Others see things very differently. Growth emerging from a painfully low baseline is not turning a page. Unemployment is “down” because statistics omit those who’ve given up looking for work. Over 92 million Americans are not working.
Labor force participation sits at a 36 year low, with nearly 12 million having dropped out during the Obama administration. Data point to high debt per capita, the highest part-time and temporary-job creation rates. A popular blog laments the “slow death of American entrepreneurship”
Headlines tell painful tales. Investor’s Business Daily in January 2015 reports on businesses dying faster than they’re being created, something the Washington Post had noted in 2014. Likewise a Brookings study on small business formation noted declining rates, as did a Wall Street Journal report on business ownership rates among the young.
And if businesses aren’t being created, neither are jobs. One recruiter described to the Wall Street Journal how regulations impact jobs, while others point to an inverse correlation between regulation and innovation. And the anecdotes parallel the statistics. In food service, regulations are driving restaurants out of business and even sending them abroad.
On those occasions when policymakers get traction on regulatory liberalization, it often involves recognizing smaller business burdens and job concerns. One can recognize that small business may not be the hyped “backbone” of the entire economy; rather, new businesses appear to be. Yet, regulations are a hidden tax; while obscured in prices for most of us, small and new businesses see them more clearly.
At least since 1980, the Regulatory Flexibility Act directs federal agencies to assess their rules’ effects on small businesses, and describe regulatory actions under development “that may have a significant economic impact on a substantial number of small entities.” It has (imperfectly) recognized the need for vitality in small business and the need to scale federal actions to the size of those expected to comply.
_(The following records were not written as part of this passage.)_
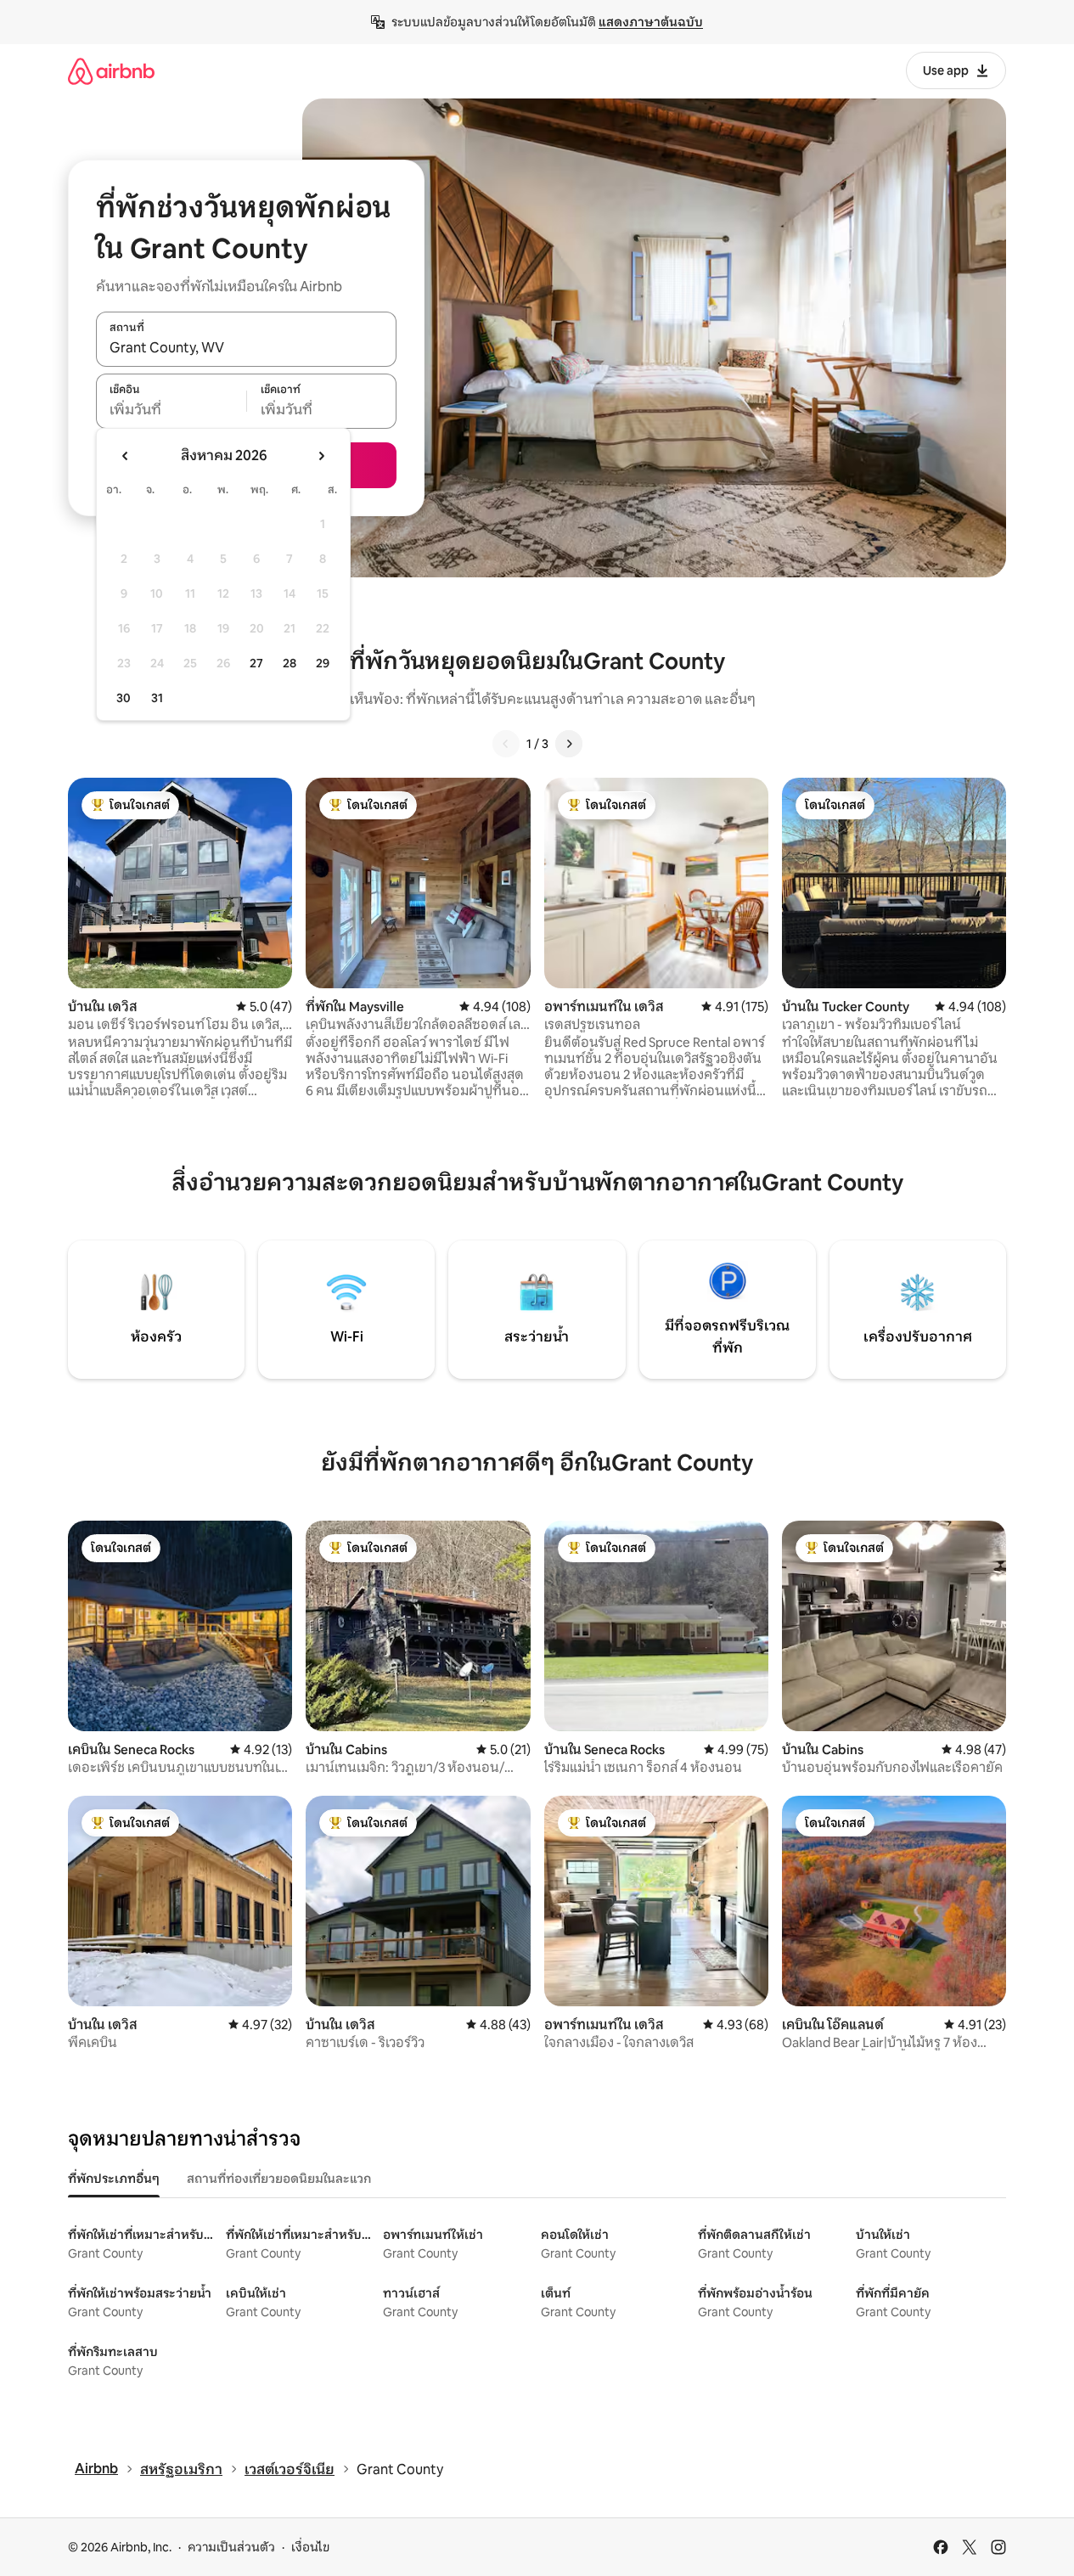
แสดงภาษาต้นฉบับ (651, 22)
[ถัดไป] (568, 743)
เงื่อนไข (310, 2547)
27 (256, 663)
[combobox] (246, 348)
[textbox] (171, 410)
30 (123, 698)
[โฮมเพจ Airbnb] (111, 71)
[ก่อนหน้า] (506, 743)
More recent fulfilments have included a permanent OMB regulatory accounting provision; unfunded mandates reforms; and limited congressional review of regulations.
All of these need improvement, and last week the House passed the Regulatory Accountability Act that would codify and enforce many of the oversight mechanisms we have now.
And just this week, Rep. Todd Young and Sen. Rand Paul re-introduced the REINS Act (Regulations from the Executive In Need of Scrutiny), which passed the House during the last Congress.
Obama promises veto pen on both, should they reach his desk. We may see if his fellow Democrats, some perhaps less enamored of regulation and the “pen and phone” impact on their constitutents than he, back him up on keeping the economy’s brakes deployed—or if they conclude we really should turn the page.